Enfin, il est parfaitement possible de créer un rapport de force favorable pour rebattre les cartes, si la somme des blancs, nuls et abstentions dépasse le nombre de voix obtenues par le candidat élu. Bien sûr, un candidat sera élu. Mais il faudra lui rendre la vie impossible, démonétiser sa parole parce que non légitime, ce qui n’était pas le cas pour Emmanuel Macron en 2017. Si le peuple qui boycotte est le plus nombreux, par les blancs, nuls et l’abstention, c’est lui qui sera légitime. Il aura ébranlé sévèrement la clé de voûte des institutions, il pourra se permettre de formuler de nouvelles exigences et de les exprimer.
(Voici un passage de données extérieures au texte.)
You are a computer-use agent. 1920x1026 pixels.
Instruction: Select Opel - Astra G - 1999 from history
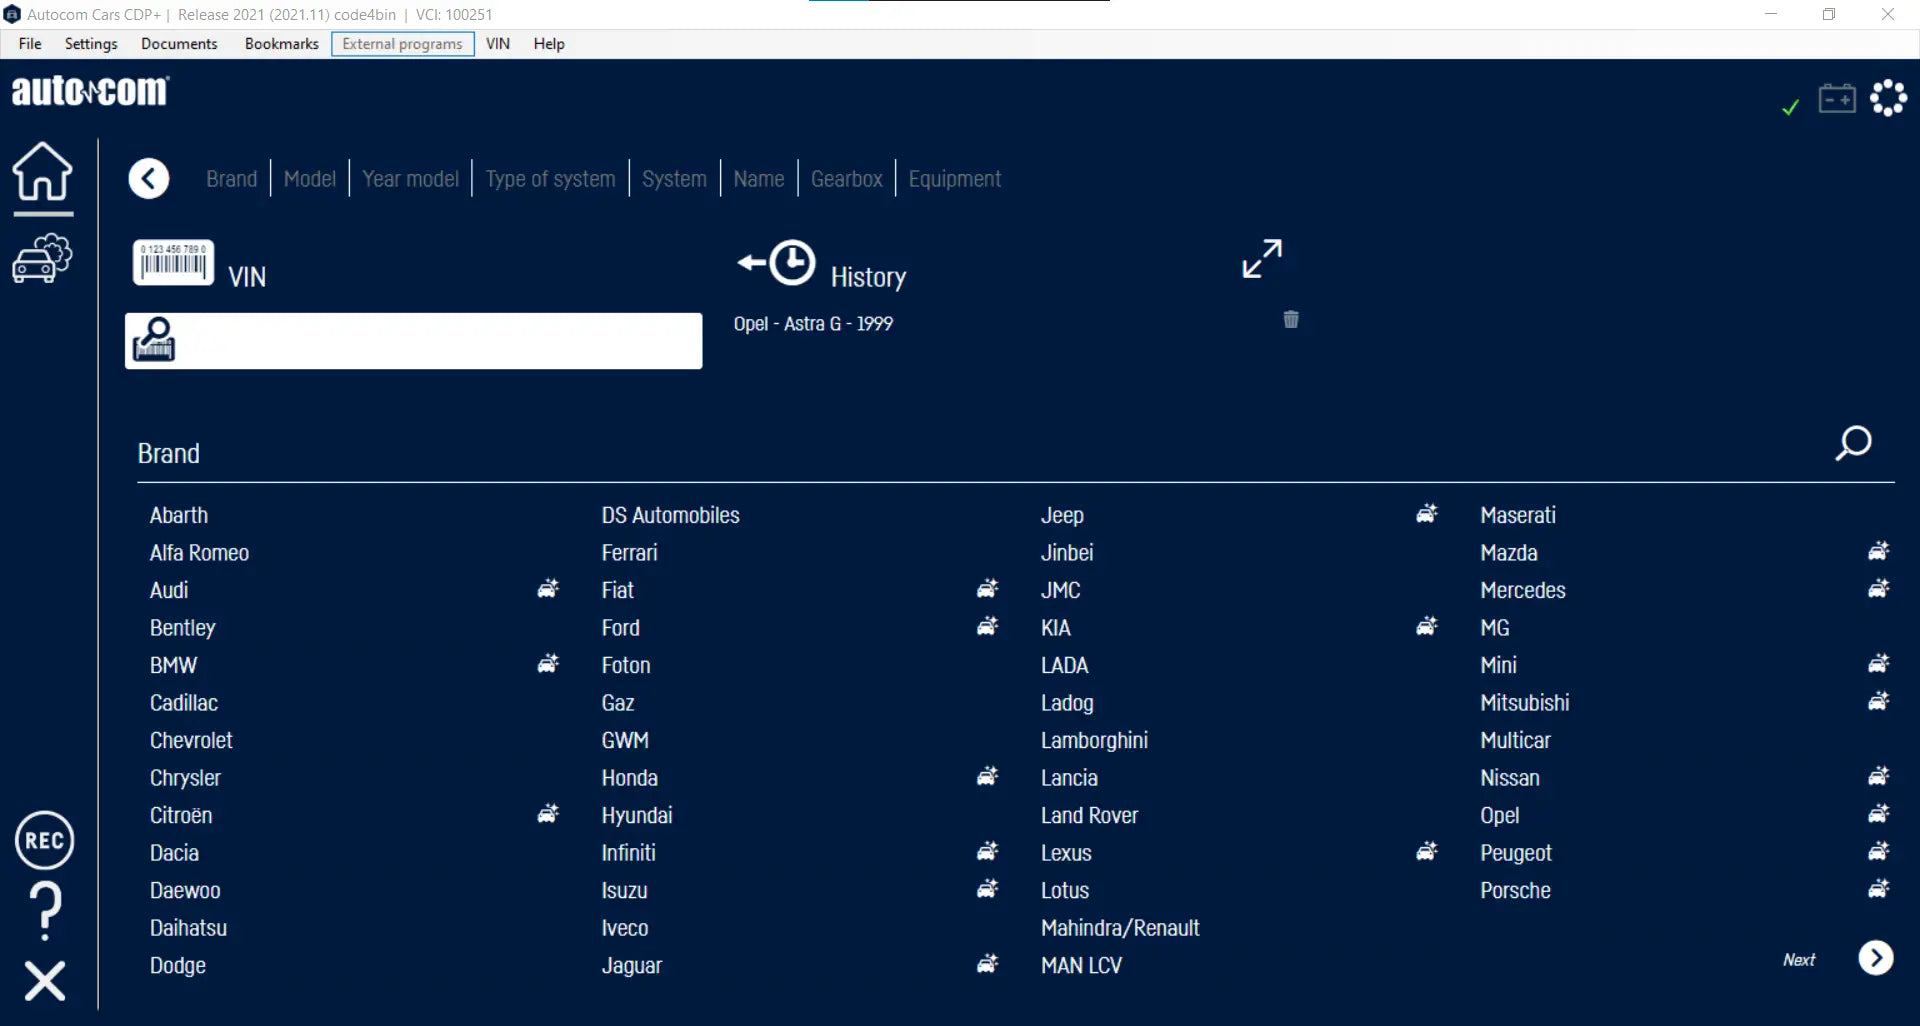coord(813,324)
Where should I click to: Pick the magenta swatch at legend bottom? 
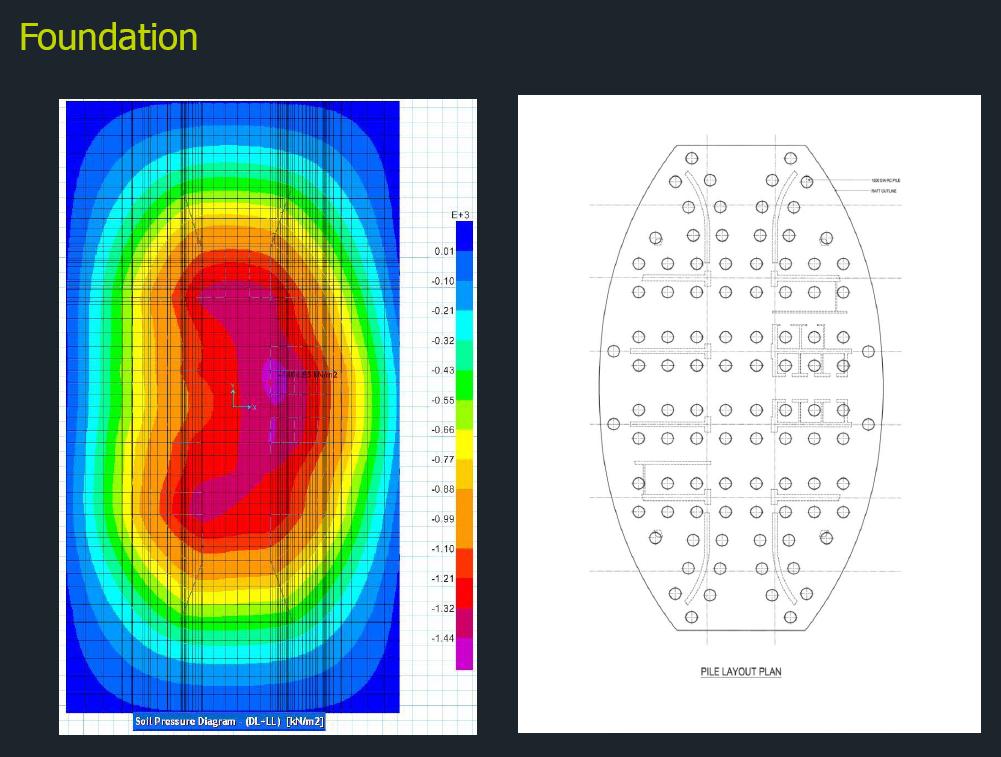[x=464, y=654]
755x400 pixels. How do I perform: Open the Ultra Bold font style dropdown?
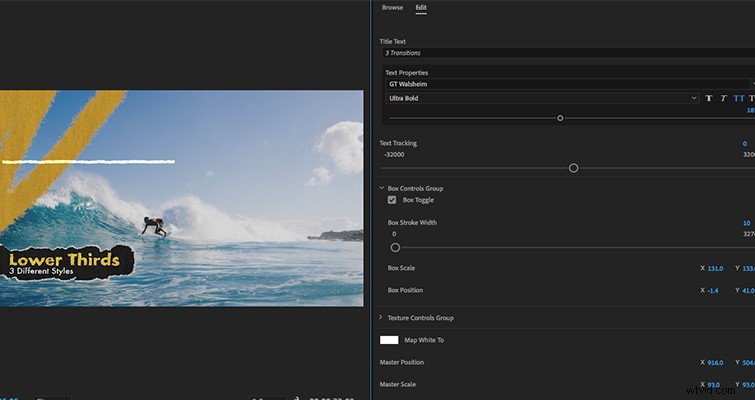542,98
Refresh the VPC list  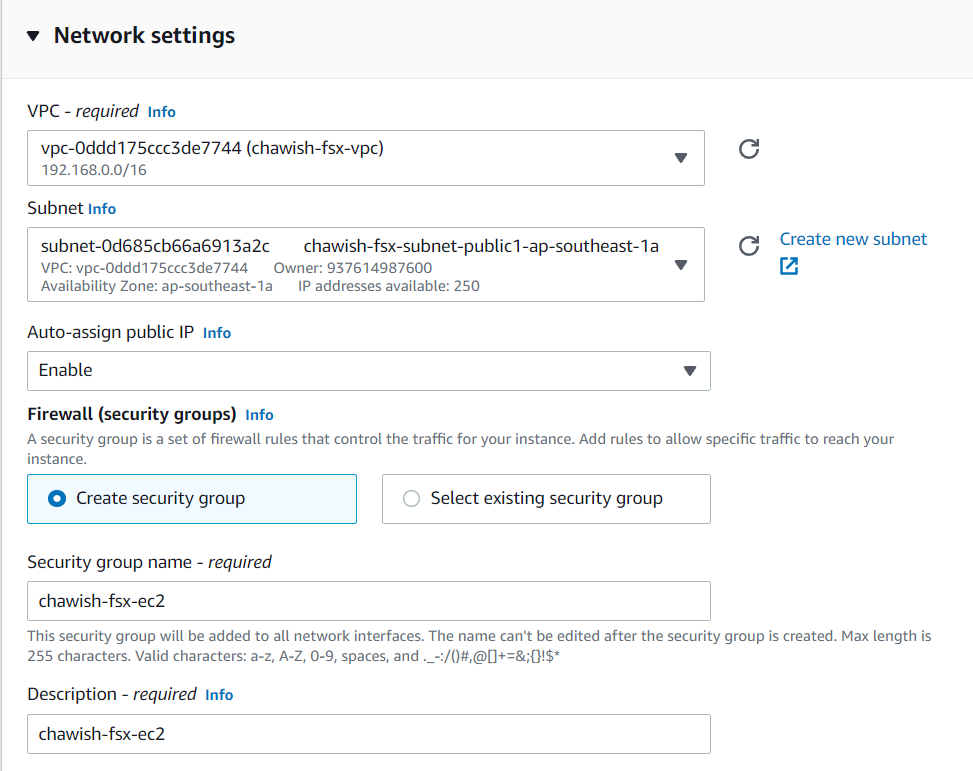coord(749,149)
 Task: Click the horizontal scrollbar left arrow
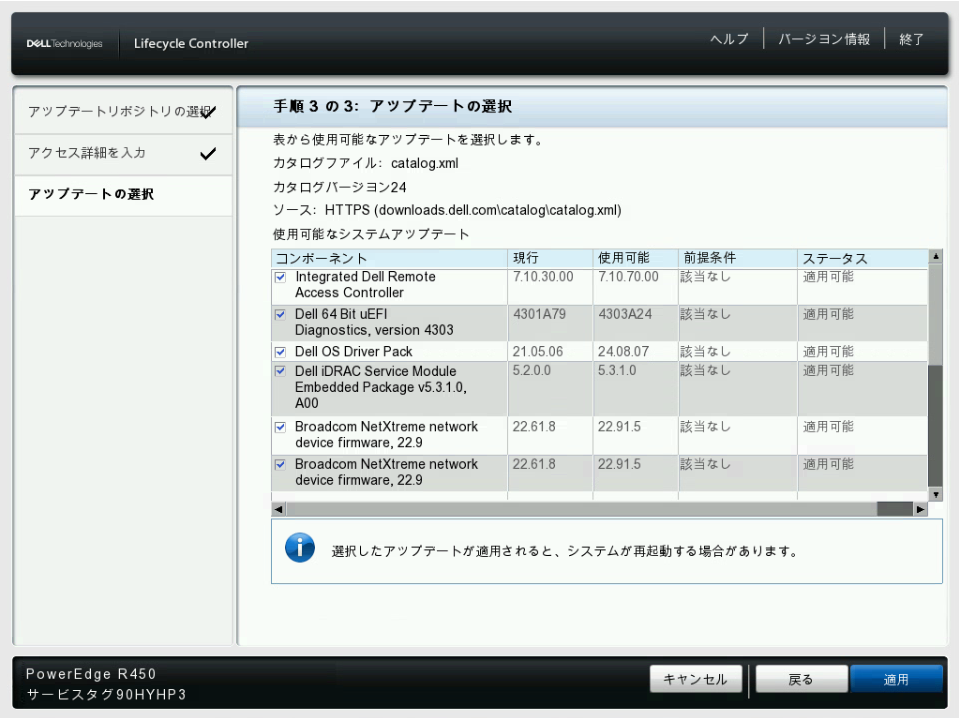[279, 509]
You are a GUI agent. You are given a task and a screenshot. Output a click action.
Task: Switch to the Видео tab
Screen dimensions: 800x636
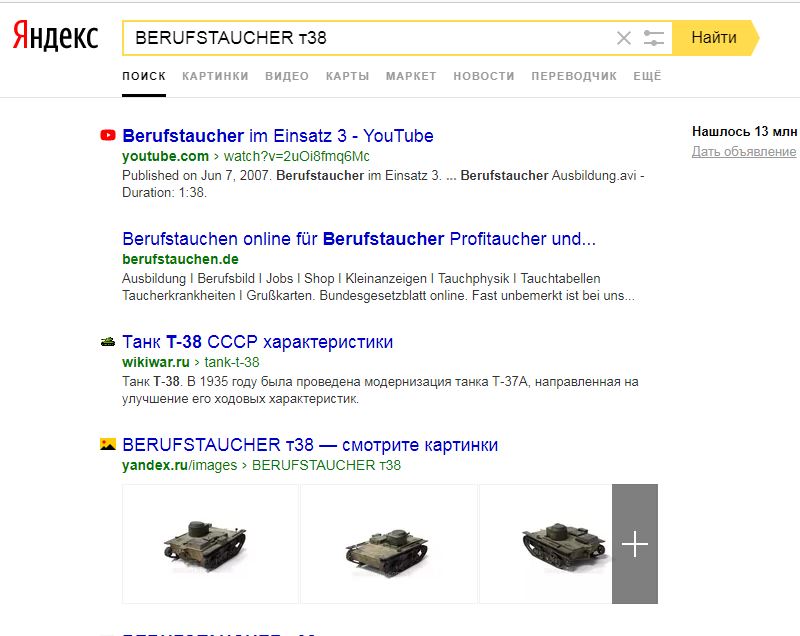[x=287, y=76]
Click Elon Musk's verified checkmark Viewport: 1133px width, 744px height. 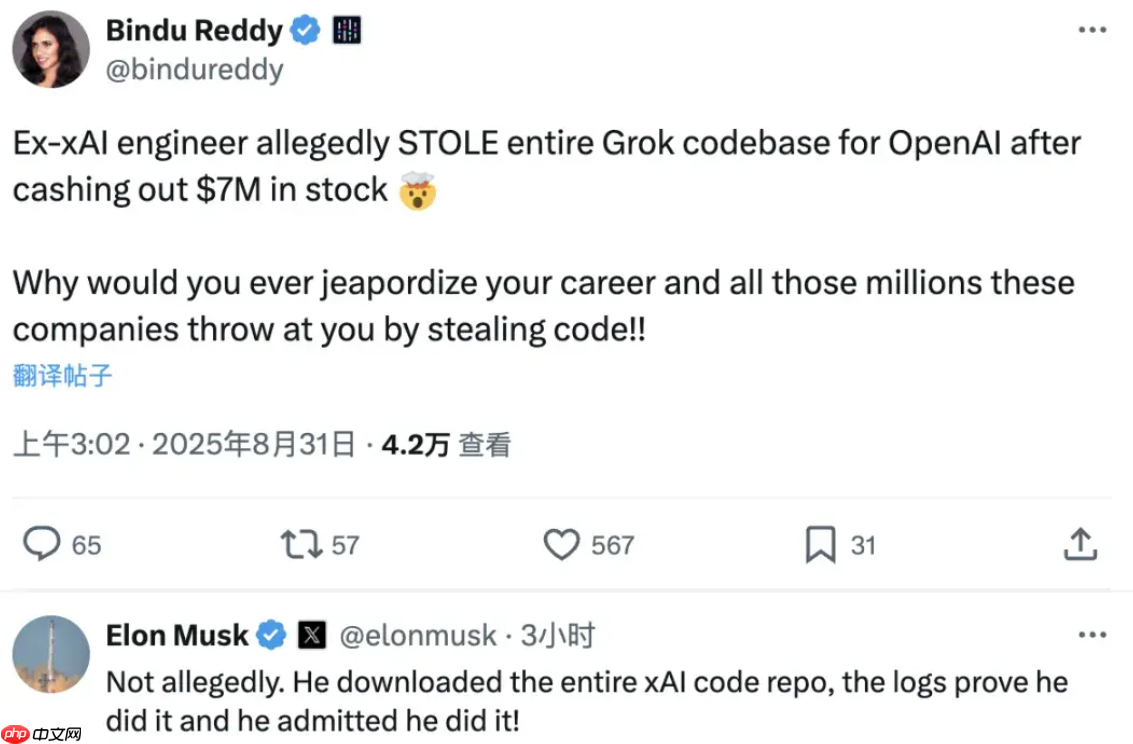pyautogui.click(x=271, y=634)
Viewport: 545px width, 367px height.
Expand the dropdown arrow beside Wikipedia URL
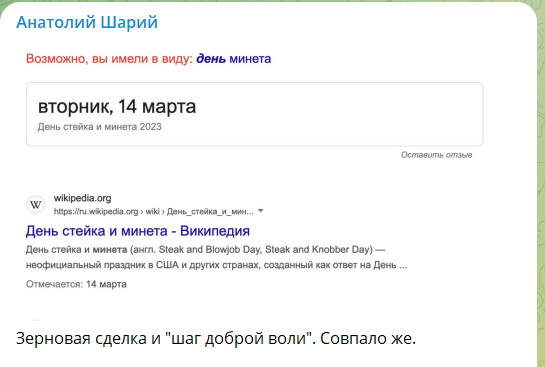261,211
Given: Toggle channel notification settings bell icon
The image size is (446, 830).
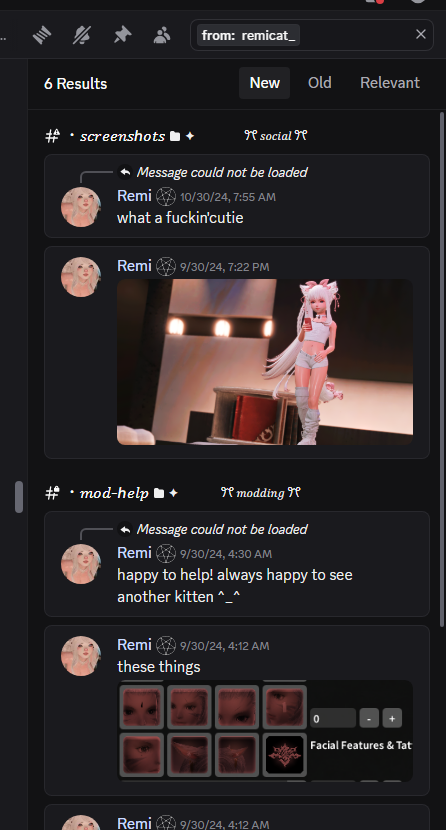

Quant aux « petits » candidats, quels qu’ils soient, entre ceux qui ont un gros ego et ceux qui croient sincèrement que la cause qu’ils défendent gagnera en notoriété, ils se trompent lourdement et participent à une diversion. Ils se trompent, car par naïveté, ils pensent obtenir quelques passages dans les grands médias, ce qui suffira à leur bonheur. Ils participent à une diversion, car leur seule candidature vaut caution au système présidentialiste. Au lieu de le délégitimer par le blanc, le nul, l’abstention, ils le relégitiment.

On ne peut pas choisir entre la peste et le choléra

La campagne lancée depuis plusieurs années par le Parti socialiste sur le thème de la « fascisation » de la société sert en réalité à resserrer les rangs autour de la gauche, sur des bases artificielles. Elle contribue à faire peur à la population et prépare au vote Macron. Face à cette menace, il apparaîtrait alors évident que Macron serait « moins pire » que Le Pen. Pourtant, rien n’est moins sûr, et parier sur l’un ou l’autre serait fortement hasardeux. C’est ce choix – ou ce non-choix – qu’il faut refuser par le boycott citoyen.

À ceux qui vont arguer du renoncement au droit de vote que constituerait l’abstention, nous pouvons répondre que le vote n’est qu’un aspect de la citoyenneté, et que selon les circonstances il peut être nécessaire de voter ou de ne pas voter (par exemple le Hirak en Algérie). En l’espèce, voter à la présidentielle reviendrait à légitimer le système présidentialiste et le faux choix Macron / Le Pen. Nous ajouterons que le boycott se distingue de l’abstention, dans le sens ou le boycott n’est pas une action individuelle comme l’abstention, mais qu’il est une action politique collective.

Les élections de 2022 – la présidentielle comme les législatives – sont une occasion fantastique de mobiliser le « premier parti de France » que sont devenus les abstentionnistes ces dernières années. En les appelant à s’abstenir, voter blanc au nul à la présidentielle, nous donnons une perspective politique cohérente à leur insatisfaction. Nous leur offrons la possibilité de sortir de leur isolement et de s’engager dans une action collective qui se traduira ensuite, aux législatives, par leur participation au vote pour des candidats constituants. C’est ainsi que la présidentielle sera un moment « déconstituant », alors que les élections législatives seront un moment « reconstituant ». Le peuple aura fait un pas en avant significatif dans la reconstruction de son existence comme corps politique autonome. Il se sera engagé dans une véritable dynamique populaire constituante.